(Rows for pointing at text and elements)

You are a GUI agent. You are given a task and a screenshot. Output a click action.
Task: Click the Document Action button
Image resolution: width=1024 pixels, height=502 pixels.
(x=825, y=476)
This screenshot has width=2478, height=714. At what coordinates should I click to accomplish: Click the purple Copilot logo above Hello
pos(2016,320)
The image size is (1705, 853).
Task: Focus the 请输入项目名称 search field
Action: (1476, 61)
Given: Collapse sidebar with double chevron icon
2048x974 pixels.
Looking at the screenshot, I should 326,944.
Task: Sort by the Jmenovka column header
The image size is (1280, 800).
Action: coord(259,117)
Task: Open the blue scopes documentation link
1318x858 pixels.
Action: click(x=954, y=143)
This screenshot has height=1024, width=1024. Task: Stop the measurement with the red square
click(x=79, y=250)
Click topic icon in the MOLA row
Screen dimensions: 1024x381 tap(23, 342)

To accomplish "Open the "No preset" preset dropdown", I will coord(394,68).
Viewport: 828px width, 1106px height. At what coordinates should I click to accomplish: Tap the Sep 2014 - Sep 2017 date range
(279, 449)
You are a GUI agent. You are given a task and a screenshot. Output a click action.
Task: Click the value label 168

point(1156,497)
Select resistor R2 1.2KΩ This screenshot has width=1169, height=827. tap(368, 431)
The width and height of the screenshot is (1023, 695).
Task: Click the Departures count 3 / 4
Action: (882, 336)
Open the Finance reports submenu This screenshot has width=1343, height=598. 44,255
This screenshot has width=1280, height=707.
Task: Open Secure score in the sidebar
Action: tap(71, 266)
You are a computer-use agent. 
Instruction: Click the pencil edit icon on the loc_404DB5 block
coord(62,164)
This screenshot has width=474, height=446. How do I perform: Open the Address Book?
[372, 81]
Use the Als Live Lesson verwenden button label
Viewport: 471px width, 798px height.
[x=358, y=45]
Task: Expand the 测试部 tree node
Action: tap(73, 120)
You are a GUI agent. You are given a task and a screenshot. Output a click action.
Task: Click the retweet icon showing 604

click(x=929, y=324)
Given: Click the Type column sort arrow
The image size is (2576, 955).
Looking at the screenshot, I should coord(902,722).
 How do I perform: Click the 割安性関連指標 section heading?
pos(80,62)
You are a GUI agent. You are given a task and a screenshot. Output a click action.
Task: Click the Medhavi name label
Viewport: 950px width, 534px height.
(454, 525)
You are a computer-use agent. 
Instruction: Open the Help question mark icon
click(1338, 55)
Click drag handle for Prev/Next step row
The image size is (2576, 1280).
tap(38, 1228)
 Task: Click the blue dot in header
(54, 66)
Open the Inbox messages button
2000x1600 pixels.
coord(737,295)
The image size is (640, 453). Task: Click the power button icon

Problem requirements:
Please reproduce the rows above without any changes, from the first line through the line containing "I will coord(394,68).".

Solution to this problem:
You are a GUI agent. You are given a task and a screenshot. Output a click action.
Task: Click the Document Action button
Image resolution: width=1024 pixels, height=502 pixels.
(x=825, y=476)
This screenshot has width=2478, height=714. At what coordinates should I click to accomplish: Click the purple Copilot logo above Hello
pos(2016,320)
The image size is (1705, 853).
Task: Focus the 请输入项目名称 search field
Action: (1476, 61)
Given: Collapse sidebar with double chevron icon
2048x974 pixels.
Looking at the screenshot, I should 326,944.
Task: Sort by the Jmenovka column header
The image size is (1280, 800).
Action: coord(259,117)
Task: Open the blue scopes documentation link
1318x858 pixels.
Action: click(x=954, y=143)
This screenshot has height=1024, width=1024. Task: Stop the measurement with the red square
click(x=79, y=250)
Click topic icon in the MOLA row
Screen dimensions: 1024x381 tap(23, 342)

To accomplish "Open the "No preset" preset dropdown", I will coord(394,68).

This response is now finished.